Page:Les Mille et Un Jours, trad. Pétis de la Croix, 1919.djvu/340

Le texte de cette page a été corrigé et est conforme au fac-similé.
324
LES MILLE ET UN JOURS

Déshabillez-vous donc, et vous couchez dans ce lit que vous voyez. Je vais cependant dans l’appartement de mon mari pour savoir si le vieillard repose, et dans un moment je viendrai vous trouver.

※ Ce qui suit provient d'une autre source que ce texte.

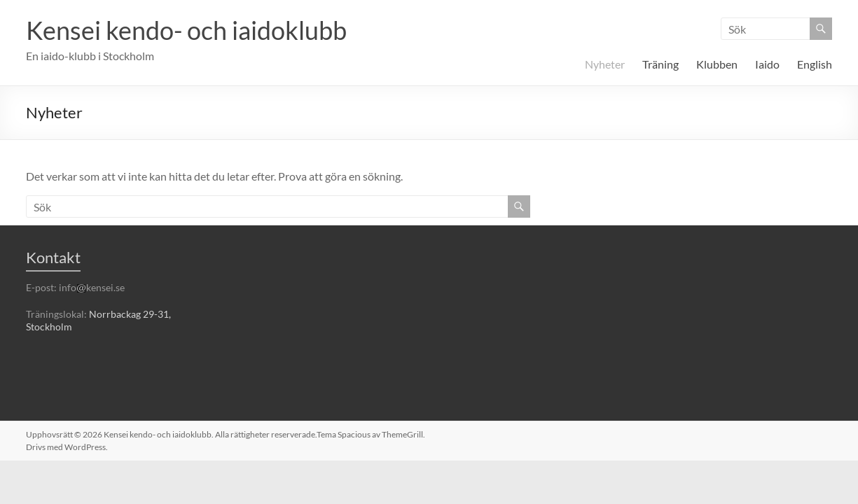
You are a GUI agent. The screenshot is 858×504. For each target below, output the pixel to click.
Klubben (717, 64)
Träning (660, 64)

Le juge, à ce discours, s’imaginant qu’il tenait déjà dans ses bras l’objet de ses désirs, ôta promptement ses habits, et se mit au lit. À peine fut-il couché qu’il entendit du bruit. Un instant après, Arouya revint fort émue et lui dit : « Ah ! seigneur cadi, vous ne savez pas ce qui vient d’arriver. Nous avons ici un vieil esclave que je n’ai pas voulu mettre dans ma confidence, parce qu’il m’a paru trop attaché à mon mari : il vous a vu entrer dans la maison, il en a averti son maître, qui l’a sur-le-champ envoyé chercher mes parents pour être témoins de mon infidélité. Ils vont tous venir dans mon appartement. Je suis la plus malheureuse personne du monde. » En achevant ces paroles, elle se mit à pleurer : ce qu’elle fit avec tant d’art que le cadi la crut fort affligée.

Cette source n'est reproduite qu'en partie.